Health and Safety
Despite concerns about contamination at street food vendors, the incidence of such is low with multiple studies showing rates comparable to restaurants.
As early as the 14th century, government officials oversaw street food vendor activities.
With the increasing pace of globalization and tourism, the safety of street food has become one of the major concerns of public health, and a focus for governments and scientists to raise public awarenesses. In the United Kingdom, the FSA provides comprehensive guidances of food safety for the vendors, traders and retailers of the street food sector. Other effective ways of enhancing the safety of street foods are through mystery shopping programs, through training and rewarding programs to vendors, through regulatory governing and membership management programs, or through technical testing programs.

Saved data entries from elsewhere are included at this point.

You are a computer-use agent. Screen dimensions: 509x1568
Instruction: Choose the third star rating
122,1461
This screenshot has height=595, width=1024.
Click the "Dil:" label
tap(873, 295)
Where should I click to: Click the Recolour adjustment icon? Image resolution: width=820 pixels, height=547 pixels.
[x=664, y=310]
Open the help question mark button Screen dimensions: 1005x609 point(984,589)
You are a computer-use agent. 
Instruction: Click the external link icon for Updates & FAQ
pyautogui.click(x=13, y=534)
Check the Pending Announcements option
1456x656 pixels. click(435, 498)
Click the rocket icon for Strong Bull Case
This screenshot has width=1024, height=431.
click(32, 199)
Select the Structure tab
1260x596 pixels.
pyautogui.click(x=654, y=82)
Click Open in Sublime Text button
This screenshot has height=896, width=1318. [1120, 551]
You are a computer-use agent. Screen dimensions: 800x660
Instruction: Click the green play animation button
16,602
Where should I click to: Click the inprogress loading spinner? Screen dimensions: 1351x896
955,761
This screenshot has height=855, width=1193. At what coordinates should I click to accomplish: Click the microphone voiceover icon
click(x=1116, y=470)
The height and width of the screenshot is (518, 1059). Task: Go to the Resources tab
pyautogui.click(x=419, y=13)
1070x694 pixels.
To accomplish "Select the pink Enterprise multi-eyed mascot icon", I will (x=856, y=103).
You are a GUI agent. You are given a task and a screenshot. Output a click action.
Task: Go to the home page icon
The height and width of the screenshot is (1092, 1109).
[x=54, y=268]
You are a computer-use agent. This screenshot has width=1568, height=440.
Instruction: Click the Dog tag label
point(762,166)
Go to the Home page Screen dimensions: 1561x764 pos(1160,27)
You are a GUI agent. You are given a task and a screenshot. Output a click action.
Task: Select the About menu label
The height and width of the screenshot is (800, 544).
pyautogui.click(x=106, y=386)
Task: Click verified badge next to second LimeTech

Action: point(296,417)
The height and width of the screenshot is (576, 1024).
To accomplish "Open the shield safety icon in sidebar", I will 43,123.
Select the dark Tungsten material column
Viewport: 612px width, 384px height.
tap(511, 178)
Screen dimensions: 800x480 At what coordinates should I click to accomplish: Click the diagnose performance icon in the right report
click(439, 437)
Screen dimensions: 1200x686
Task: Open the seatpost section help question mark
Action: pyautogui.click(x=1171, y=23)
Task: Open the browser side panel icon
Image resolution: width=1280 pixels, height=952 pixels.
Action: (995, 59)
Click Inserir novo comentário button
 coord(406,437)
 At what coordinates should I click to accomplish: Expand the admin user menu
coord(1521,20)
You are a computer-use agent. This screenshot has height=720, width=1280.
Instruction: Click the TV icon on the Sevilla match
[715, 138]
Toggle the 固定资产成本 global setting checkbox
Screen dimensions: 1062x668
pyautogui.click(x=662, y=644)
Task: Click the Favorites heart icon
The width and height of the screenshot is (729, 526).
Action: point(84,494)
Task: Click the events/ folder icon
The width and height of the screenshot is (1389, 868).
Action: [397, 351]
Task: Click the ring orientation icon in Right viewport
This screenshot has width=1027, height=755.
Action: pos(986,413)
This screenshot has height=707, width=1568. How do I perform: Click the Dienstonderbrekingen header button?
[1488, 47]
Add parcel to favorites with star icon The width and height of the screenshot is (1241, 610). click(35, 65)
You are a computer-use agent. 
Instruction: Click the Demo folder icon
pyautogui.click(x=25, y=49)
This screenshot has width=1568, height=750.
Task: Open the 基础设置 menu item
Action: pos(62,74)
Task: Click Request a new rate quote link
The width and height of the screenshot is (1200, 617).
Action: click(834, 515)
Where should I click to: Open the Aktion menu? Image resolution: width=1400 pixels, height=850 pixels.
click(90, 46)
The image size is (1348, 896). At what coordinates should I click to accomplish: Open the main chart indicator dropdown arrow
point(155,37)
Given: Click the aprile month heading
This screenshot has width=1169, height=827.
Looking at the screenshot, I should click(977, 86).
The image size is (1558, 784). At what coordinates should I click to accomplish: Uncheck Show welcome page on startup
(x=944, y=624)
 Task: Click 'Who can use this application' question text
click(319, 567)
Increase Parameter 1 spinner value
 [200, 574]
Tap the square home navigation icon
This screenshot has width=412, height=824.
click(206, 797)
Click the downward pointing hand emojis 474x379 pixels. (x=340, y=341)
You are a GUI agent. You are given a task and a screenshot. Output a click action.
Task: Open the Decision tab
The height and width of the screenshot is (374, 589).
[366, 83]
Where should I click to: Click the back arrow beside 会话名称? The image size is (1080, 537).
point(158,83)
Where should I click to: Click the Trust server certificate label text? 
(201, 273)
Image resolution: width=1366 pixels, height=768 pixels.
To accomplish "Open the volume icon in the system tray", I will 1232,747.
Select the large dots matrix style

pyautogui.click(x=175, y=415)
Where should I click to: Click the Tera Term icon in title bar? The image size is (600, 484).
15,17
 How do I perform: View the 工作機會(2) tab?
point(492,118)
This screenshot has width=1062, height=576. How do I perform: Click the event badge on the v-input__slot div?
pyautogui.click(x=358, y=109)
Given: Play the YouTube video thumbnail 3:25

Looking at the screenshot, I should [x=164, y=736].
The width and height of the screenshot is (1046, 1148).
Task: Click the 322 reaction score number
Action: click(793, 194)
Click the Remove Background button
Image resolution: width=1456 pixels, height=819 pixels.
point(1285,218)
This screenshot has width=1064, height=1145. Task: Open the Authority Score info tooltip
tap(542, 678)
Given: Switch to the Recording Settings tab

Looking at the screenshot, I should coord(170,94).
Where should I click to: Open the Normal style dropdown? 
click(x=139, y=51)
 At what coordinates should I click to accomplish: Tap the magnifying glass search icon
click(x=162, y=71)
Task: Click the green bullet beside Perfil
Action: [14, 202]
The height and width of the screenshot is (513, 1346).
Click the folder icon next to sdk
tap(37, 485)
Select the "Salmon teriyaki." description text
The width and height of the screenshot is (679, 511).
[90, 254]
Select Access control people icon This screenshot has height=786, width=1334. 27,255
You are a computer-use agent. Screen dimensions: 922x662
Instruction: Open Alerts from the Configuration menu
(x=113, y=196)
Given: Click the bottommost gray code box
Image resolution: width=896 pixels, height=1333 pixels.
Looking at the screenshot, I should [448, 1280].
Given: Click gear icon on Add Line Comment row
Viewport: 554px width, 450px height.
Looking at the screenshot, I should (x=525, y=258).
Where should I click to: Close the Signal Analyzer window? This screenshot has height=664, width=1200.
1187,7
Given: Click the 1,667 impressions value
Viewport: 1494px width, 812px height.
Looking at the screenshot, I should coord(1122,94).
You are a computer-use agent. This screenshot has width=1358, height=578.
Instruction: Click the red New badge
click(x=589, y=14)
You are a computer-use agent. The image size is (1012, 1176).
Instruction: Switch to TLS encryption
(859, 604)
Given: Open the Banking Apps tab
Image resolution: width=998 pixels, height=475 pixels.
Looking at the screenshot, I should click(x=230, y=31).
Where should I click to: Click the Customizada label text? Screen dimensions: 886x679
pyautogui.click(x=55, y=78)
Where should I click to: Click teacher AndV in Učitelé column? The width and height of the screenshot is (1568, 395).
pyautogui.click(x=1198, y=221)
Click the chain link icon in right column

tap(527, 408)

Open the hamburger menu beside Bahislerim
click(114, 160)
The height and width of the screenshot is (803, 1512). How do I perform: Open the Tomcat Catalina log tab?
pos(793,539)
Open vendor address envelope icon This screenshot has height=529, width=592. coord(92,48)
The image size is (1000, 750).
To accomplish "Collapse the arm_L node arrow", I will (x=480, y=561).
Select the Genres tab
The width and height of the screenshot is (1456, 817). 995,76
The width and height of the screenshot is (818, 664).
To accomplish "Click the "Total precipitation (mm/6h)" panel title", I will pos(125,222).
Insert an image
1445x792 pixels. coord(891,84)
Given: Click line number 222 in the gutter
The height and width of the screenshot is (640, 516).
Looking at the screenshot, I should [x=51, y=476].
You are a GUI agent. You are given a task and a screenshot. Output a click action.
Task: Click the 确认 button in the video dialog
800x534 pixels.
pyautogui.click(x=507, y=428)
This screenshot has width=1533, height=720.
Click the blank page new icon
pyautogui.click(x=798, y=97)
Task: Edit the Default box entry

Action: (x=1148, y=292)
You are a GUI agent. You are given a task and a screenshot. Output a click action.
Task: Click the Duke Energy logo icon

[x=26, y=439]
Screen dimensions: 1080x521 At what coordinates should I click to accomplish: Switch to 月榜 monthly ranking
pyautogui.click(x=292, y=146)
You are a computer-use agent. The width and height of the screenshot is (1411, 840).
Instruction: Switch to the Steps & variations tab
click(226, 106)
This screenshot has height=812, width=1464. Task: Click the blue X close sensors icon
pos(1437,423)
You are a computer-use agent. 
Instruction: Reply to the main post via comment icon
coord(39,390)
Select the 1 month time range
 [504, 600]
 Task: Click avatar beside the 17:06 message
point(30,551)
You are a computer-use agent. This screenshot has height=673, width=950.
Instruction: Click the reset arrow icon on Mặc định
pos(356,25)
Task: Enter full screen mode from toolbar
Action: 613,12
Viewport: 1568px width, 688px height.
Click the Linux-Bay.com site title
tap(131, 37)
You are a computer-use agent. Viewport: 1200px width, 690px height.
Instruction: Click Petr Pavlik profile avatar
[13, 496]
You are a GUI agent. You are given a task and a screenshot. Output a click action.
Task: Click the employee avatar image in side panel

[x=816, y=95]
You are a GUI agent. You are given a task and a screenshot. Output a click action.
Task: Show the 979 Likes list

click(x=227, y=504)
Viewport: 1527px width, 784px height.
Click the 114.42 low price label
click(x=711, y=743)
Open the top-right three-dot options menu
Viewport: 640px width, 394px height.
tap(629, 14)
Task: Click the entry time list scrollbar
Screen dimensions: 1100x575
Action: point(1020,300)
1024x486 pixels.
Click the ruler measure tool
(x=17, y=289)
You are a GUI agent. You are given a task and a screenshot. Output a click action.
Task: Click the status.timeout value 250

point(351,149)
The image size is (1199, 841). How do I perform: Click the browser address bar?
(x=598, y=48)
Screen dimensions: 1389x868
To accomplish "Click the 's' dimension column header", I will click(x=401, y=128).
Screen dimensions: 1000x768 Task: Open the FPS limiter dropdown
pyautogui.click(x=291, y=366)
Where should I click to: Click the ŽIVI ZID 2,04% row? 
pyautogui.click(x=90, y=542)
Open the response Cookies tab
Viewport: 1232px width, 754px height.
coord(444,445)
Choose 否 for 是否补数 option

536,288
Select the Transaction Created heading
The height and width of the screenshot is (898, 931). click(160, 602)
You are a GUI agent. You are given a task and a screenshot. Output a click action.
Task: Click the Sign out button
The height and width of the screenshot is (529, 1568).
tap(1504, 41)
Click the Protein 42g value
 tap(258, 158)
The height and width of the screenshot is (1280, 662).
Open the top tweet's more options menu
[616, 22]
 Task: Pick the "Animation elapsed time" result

In 2002 a sampling of 511 street foods in Ghana by the World Health Organization showed that most had microbial counts within the accepted limits, and a different sampling of 15 street foods in Calcutta showed that they were "nutritionally well balanced", providing roughly 200Kcal of energy per rupee of cost.
In the late 1990s the United Nations and other organizations began to recognize that street vendors had been an underutilized method of delivering fortified foods to populations and in 2007, the UN Food and Agriculture Organization recommended considering methods of adding nutrients and supplements to street foods that are commonly consumed by the particular culture.